Biogeme

The core routines of Biogeme.

biogeme.biogeme module

Implementation of the main Biogeme class that combines the database and the model specification.

author: Michel Bierlaire
date: Tue Mar 26 16:45:15 2019

class biogeme.biogeme.BIOGEME(database, formulas, userNotes=None, numberOfThreads=None, numberOfDraws=1000, seed=None, skipAudit=False, suggestScales=True, missingData=99999)[source]

Bases: object

Main class that combines the database and the model specification.

It works in two modes: estimation and simulation.

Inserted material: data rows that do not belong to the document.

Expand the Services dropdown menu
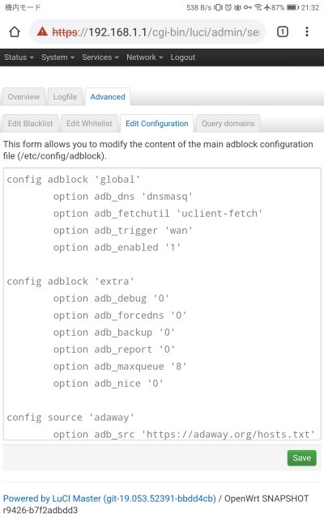Viewport: 324px width, 518px height. click(x=100, y=57)
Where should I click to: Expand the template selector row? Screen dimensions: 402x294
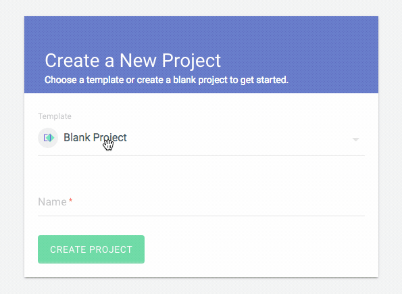(201, 138)
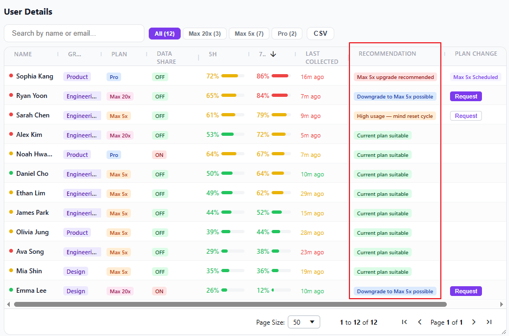The width and height of the screenshot is (509, 336).
Task: Jump to the last page icon
Action: pos(489,322)
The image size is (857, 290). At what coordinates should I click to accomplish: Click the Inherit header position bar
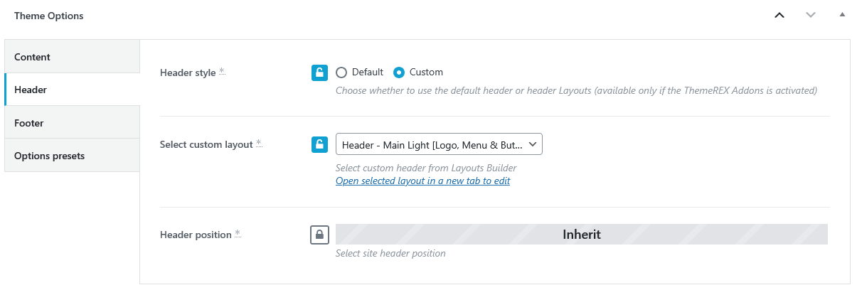(581, 235)
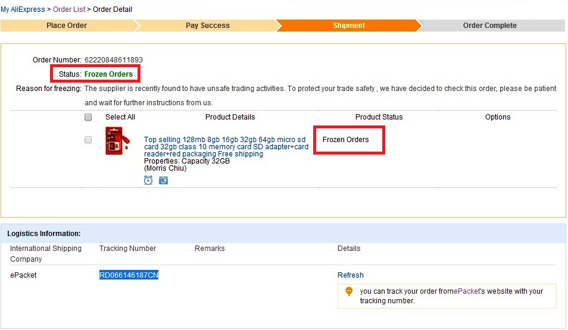Click the highlighted tracking number RD066146187CN
The width and height of the screenshot is (568, 330).
pyautogui.click(x=129, y=275)
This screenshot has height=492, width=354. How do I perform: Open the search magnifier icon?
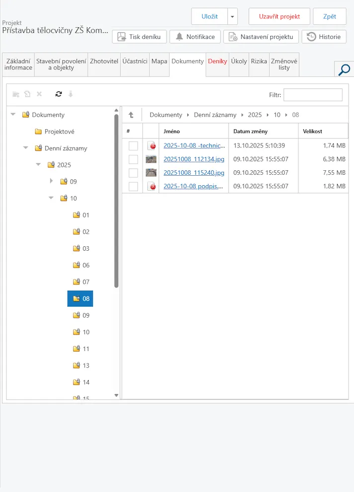click(344, 70)
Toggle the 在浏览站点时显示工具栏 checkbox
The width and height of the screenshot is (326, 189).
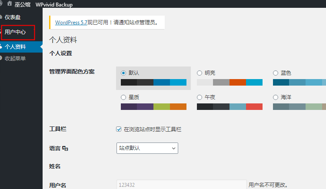[x=119, y=129]
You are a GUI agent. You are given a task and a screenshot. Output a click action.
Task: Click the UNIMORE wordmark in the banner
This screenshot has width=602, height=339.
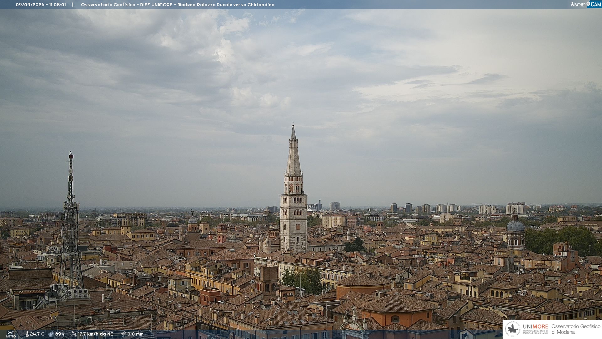(535, 327)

__init__(database, formulas, userNotes=None, numberOfThreads=None, numberOfDraws=1000, seed=None, skipAudit=False, suggestScales=True, missingData=99999)[source]

Constructor

Parameters

database (biogeme.database.Database) – choice data.
formulas (biogeme.expressions.Expression, or dict(biogeme.expressions.Expression)) – expression or dictionary of expressions that define the model specification. The concept is that each expression is applied to each entry of the database. The keys of the dictionary allow to provide a name to each formula. In the estimation mode, two formulas are needed, with the keys ‘loglike’ and ‘weight’. If only one formula is provided, it is associated with the label ‘loglike’. If no formula is labeled ‘weight’, the weight of each piece of data is supposed to be 1.0. In the simulation mode, the labels of each formula are used as labels of the resulting database.
userNotes (str) – these notes will be included in the report file.
numberOfThreads (int) – multi-threading can be used for estimation. This parameter defines the number of threads to be used. If the parameter is set to None, the number of available threads is calculated using cpu_count(). Ignored in simulation mode. Defaults: None.
numberOfDraws (int) – number of draws used for Monte-Carlo integration. Default: 1000.
seed (int) – seed used for the pseudo-random number generation. It is useful only when each run should generate the exact same result. If None, a new seed is used at each run. Default: None.
skipAudit (bool) – if True, does not check the validity of the formulas. It may save significant amount of time for large models and large data sets. Default: False.
suggestScales (bool.) – if True, Biogeme suggests the scaling of the variables in the database. Default: True. See also biogeme.database.Database.suggestScaling()
missingData (float) – if one variable has this value, it is assumed that a data is missing and an exception will be triggered. Default: 99999.

Raises

biogemeError – an audit of the formulas is performed. If a formula has issues, an error is detected and an exception is raised.

algoParameters: Parameters to be transferred to the optimization algorithm

algorithm: Optimization algorithm

bestIteration: Store the best iteration found so far.

bootstrap_results: Results of the bootstrap calculation.

bootstrap_time: Time needed to calculate the bootstrap standard errors

calculateInitLikelihood()[source]

Calculate the value of the log likelihood function

The default values of the parameters are used.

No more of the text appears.